It surprises me how often I see people posting questions about what type of encryption to implement for credit card data. If you are processing credit cards yourself, and storing the data, you need to comply with the PIC regulations that exist. Here's a good place to get started: https://www.pcisecuritystandards.org/.
Actually the place you need to start is with your bank or processing company. They should be able to guide you in what requirements need to be met for safe data storage.
However if you're running some service and perhaps trying to store a credit card for a customer to make it easy to charge them over and over, that doesn't mean you don't need to comply. You are holding financial information about a customer and if something happens to the data, you're at fault. Your company could be liable, and possibly even you personally if you make the recommendation to build something yourself.
Good security isn't magical, and it isn't secret. It involves you using well known algorithms, protecting the keys, and following best practices. There are some great encryption technologies in SQL Server 2005/SQL Server 2008, but don't just implement them without learning a few things about what best practices are and how these technologies work.
Encryption is a tough subject, but it’s one that’s fascinated me for years. I downloaded PGP when it came out nearly two decades ago, and learned about the intricacies of symmetric and asymmetric keys. I thought it was fun, even when I couldn’t convince many people to consider using it.
Last year at PASS I ran into Michael Coles, who I’ve known for a few years and had just finished tech reviewing a book for. He was planning on a new book and asked me if I’d be interested in doing another one, this one on encryption. I jumped at the chance, and sometime this past spring started getting chapters.

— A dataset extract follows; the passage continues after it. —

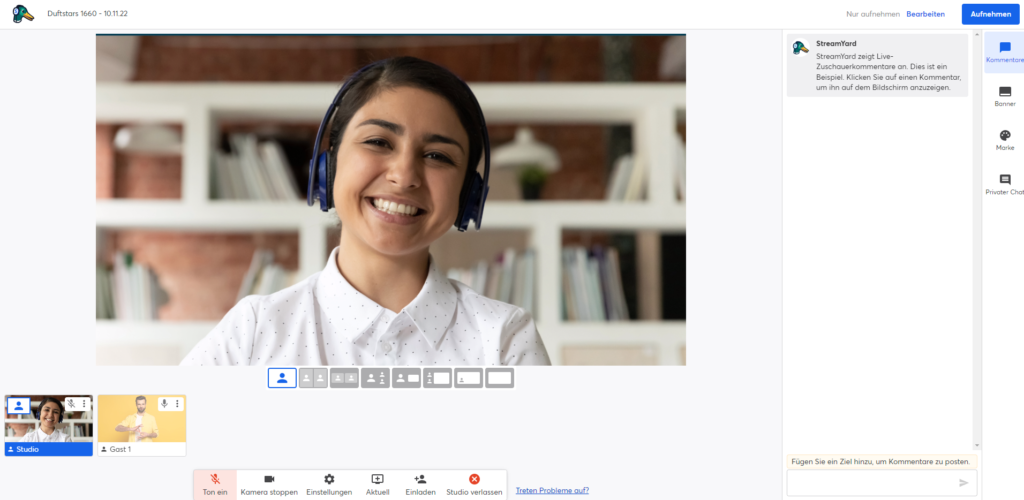Click microphone icon on Gast 1 thumbnail
Viewport: 1024px width, 500px height.
163,404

I knew a lot, but had to learn a lot as well. I spent a lot of time Googling various terms and double checking historical references as well as algorithms and terms. I think I did a good job, and Michael and his co-author, Rodney Landrum, did a fantastic job.

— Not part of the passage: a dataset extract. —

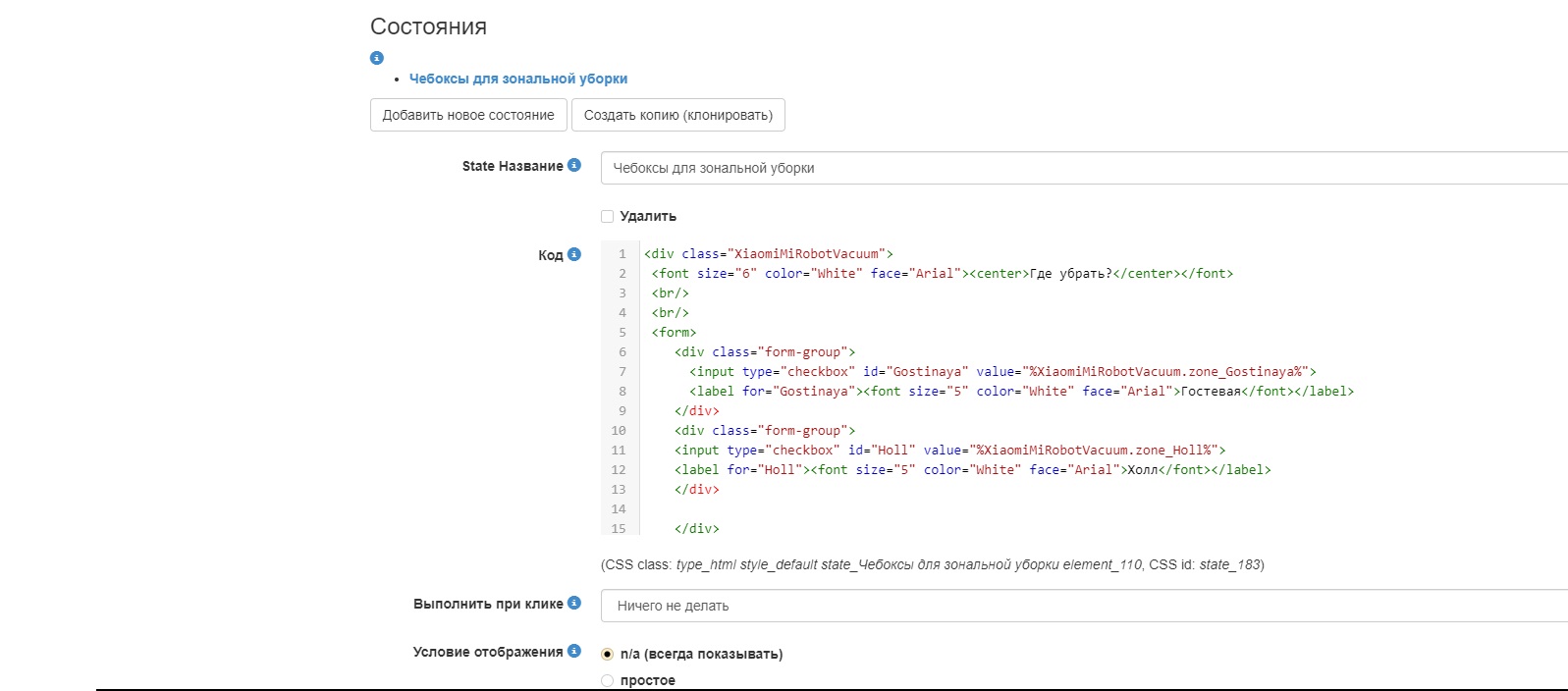This screenshot has width=1568, height=691.
Task: Click line number 5 in the editor gutter
Action: [x=622, y=333]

I found a package on my desk this morning, and opened it to find my copy of the book. It’s now out, and available in bookstores, including Amazon.

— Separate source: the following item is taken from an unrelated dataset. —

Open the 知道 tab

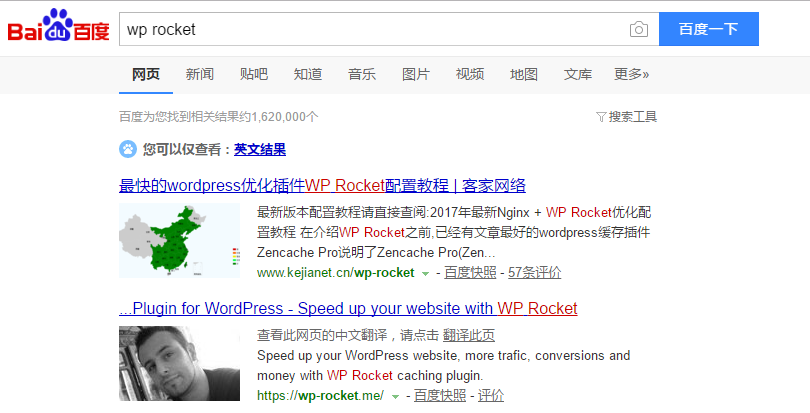[307, 74]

So check it out, and learn a bit about this very important topic for DBAs. Not a lot of companies use encryption, but the ease of administration has grown with SQL Server 2008 and more companies are using it every day. I expect to see it start coming up in interviews soon.
I've been tech editing Michael Cole's new book on Encryption in SQL Server, which is due out in August or September of this year. It's an exciting project for me because I was very disappointed in the extreme dearth of information in Books Online for encryption. I totally understand why people struggle with this or don't use it, but the vendor skimping on details is inexcusable.
In any case, I noticed early on that there was no facility for backing up symmetric keys. I got a few comments from Microsoft about "why would you since they're in the database backup" that did not make me feel better. Lots of things are in the database backup, but that doesn't mean we don't need to transfer them to other systems or other databases. Or that we just want a back up.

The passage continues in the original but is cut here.